I went ahead and bought a camera on Ebay, as soon as it gets here I'm going to try some.. I'll be sure to post them for you all to see. 

Thanks Terri, I'll probably have a bunch of questions when I get going.


----------



## hobbes28 (Mar 11, 2005)

Ahhh!!  It's so good to see a fellow Polaroider.  

Auntie Terri is the master manipulator here...don't let her fool you. 

I usually let my polaroids sit for around ten minutes before I start messing around with them.  You have to really get a feel for what moves the emulsion around because there's no really good way to explain what it's like.  I think I wasted seven of the first pack of ten of the Time-zero film I got.  Another method I like to do with the manips is to take the picture then throw it in a zip lock back into the freezer.  I'm not usally in the right frame of mind to manipulate the image right after I take the picture.  When I get around to wanting to mess around with the image, I pull it out of the freezer and break out the hairdryer to heat it up.  You can put a lot more heat on a polaroid than you'd think.  

Anyways, let us see what you get and welcome to the polaroid club.
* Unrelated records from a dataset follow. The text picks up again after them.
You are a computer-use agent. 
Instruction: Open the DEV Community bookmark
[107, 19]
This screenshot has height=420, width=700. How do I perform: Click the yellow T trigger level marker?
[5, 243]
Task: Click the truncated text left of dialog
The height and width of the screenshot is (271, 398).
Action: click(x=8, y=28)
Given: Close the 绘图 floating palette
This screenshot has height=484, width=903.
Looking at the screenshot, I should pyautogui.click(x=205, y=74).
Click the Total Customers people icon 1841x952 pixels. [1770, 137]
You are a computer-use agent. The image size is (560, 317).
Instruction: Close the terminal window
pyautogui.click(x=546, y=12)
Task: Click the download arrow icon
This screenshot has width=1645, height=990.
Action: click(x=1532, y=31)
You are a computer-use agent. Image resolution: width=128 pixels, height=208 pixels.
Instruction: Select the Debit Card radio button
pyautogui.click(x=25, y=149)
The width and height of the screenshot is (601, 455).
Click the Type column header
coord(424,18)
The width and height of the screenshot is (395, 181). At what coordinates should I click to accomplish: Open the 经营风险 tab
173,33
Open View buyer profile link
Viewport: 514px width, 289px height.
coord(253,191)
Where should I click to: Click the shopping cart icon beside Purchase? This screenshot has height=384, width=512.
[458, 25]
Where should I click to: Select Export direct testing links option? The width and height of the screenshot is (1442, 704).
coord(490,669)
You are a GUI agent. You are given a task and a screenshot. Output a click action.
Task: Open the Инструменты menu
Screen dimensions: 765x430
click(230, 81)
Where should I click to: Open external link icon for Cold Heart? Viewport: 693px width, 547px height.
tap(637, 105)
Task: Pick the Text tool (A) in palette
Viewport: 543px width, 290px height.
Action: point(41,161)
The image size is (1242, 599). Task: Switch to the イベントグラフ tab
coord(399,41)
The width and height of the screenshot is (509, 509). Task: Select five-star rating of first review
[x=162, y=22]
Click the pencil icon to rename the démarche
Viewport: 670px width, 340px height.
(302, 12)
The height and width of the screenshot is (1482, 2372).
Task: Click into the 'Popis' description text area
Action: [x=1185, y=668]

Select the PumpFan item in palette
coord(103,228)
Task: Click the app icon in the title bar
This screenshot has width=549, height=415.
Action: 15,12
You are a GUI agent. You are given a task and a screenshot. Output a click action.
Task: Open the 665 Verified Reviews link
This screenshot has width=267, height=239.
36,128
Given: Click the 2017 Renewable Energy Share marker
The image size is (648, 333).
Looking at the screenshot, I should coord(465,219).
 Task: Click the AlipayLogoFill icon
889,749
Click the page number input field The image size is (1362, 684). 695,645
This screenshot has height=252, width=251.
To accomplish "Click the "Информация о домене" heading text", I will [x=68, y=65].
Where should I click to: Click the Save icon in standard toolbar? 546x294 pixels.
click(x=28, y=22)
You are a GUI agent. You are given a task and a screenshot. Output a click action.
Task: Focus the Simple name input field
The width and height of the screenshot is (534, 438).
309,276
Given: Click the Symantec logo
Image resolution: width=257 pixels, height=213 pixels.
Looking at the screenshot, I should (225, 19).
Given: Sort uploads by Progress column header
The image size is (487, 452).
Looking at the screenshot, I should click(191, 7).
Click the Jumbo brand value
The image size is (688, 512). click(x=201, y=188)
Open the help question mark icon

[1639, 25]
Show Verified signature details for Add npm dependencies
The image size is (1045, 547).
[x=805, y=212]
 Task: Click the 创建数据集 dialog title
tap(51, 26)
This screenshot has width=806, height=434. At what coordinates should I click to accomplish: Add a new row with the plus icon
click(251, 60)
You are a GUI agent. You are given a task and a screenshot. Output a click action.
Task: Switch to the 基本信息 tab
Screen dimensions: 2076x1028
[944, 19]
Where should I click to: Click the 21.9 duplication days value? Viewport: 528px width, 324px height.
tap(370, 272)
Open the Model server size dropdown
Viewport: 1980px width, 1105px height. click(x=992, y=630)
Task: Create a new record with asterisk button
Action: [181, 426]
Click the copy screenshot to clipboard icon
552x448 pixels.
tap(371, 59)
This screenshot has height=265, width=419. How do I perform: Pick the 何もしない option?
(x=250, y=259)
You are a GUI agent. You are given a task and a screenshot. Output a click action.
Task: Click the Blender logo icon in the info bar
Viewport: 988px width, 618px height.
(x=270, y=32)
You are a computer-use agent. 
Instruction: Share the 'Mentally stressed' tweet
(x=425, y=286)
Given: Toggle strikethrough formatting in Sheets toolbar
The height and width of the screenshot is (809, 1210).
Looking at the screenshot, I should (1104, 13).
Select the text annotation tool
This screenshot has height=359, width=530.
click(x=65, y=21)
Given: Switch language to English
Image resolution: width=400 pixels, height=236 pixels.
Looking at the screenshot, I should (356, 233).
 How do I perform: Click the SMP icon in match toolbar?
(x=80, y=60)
Like Terri, I can try to answer any questions you have when you get started too.


----------



## terri (Mar 12, 2005)

I've never tried the freezer trick.   I have questions.   Do you let the print fully develop before you bag it, and is there a time after which you'd hesitate to freeze it?   After removing it from the freezer, how long do you let it sit at room temp before you take the hair dryer to it, Hobbes?   And how long do you apply the direct heat?   

I've read this is easily done, but never got any specifics.     Thanks!


----------